__TASK INSTRUCTIONS__.
Using the material below, return exactly the lines between the one holding "Open the Chat with us widget" and the one holding "Expand the 消費來源一", inclusive, and no others.

__TASK DATA__.
------------

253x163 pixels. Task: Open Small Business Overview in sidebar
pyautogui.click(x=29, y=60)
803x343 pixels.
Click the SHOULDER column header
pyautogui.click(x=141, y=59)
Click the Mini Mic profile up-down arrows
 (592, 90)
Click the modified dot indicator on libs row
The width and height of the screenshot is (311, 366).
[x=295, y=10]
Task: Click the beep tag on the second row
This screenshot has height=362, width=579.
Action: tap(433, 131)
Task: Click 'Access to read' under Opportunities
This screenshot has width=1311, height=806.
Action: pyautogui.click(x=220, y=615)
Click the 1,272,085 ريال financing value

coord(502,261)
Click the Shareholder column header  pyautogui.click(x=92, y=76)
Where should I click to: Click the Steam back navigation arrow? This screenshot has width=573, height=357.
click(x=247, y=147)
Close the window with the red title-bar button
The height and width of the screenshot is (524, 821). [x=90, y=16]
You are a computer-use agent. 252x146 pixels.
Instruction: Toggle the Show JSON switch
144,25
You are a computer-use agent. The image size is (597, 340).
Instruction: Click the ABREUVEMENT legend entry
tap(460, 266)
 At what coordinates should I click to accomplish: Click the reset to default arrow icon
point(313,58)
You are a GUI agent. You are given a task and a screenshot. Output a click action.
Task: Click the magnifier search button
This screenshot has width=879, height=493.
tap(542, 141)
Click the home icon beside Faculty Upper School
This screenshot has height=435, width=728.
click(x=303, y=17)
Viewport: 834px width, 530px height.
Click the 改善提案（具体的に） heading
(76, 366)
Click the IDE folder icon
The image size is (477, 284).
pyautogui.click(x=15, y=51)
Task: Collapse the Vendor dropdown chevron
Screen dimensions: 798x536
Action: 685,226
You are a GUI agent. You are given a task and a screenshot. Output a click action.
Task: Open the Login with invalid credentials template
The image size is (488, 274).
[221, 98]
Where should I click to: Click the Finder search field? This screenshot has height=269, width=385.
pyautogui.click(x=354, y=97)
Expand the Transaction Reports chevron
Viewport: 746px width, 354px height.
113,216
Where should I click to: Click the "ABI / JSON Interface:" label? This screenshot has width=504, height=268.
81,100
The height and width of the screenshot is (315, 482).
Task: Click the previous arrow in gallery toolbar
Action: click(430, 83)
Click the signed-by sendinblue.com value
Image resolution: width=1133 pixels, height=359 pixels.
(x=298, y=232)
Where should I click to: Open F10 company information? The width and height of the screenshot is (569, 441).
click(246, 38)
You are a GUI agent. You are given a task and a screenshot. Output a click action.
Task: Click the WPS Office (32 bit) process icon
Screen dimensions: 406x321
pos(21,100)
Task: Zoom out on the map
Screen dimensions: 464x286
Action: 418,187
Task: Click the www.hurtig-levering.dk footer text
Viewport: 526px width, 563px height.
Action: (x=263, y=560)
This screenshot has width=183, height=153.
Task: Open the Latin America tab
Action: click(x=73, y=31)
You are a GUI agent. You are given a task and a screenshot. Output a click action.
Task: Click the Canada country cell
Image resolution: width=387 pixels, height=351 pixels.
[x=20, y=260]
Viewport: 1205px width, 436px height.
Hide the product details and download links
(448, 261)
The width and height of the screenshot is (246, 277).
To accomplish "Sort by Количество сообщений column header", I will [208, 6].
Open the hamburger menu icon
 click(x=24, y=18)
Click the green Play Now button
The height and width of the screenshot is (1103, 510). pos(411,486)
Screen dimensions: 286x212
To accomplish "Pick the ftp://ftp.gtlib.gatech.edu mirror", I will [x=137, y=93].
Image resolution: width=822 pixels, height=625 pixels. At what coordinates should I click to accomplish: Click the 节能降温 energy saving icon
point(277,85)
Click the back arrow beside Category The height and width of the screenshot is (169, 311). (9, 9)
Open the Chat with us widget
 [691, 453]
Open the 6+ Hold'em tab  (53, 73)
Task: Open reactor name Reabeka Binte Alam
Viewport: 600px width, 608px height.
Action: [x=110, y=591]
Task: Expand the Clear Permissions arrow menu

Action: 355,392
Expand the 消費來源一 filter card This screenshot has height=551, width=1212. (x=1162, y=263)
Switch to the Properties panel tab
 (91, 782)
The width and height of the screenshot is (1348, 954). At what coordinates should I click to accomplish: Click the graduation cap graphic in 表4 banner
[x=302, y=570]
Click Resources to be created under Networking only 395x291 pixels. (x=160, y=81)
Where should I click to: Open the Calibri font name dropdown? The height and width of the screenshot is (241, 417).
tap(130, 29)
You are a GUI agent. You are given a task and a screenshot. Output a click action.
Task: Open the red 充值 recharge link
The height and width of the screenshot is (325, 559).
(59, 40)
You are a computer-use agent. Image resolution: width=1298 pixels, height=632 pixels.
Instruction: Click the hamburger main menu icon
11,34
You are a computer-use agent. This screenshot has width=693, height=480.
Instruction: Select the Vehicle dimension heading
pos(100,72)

------------

__SOLUTION TO THIS PROBLEM__.
Open the Chat with us widget
 [691, 453]
Open the 6+ Hold'em tab  (53, 73)
Task: Open reactor name Reabeka Binte Alam
Viewport: 600px width, 608px height.
Action: [x=110, y=591]
Task: Expand the Clear Permissions arrow menu

Action: 355,392
Expand the 消費來源一 filter card This screenshot has height=551, width=1212. (x=1162, y=263)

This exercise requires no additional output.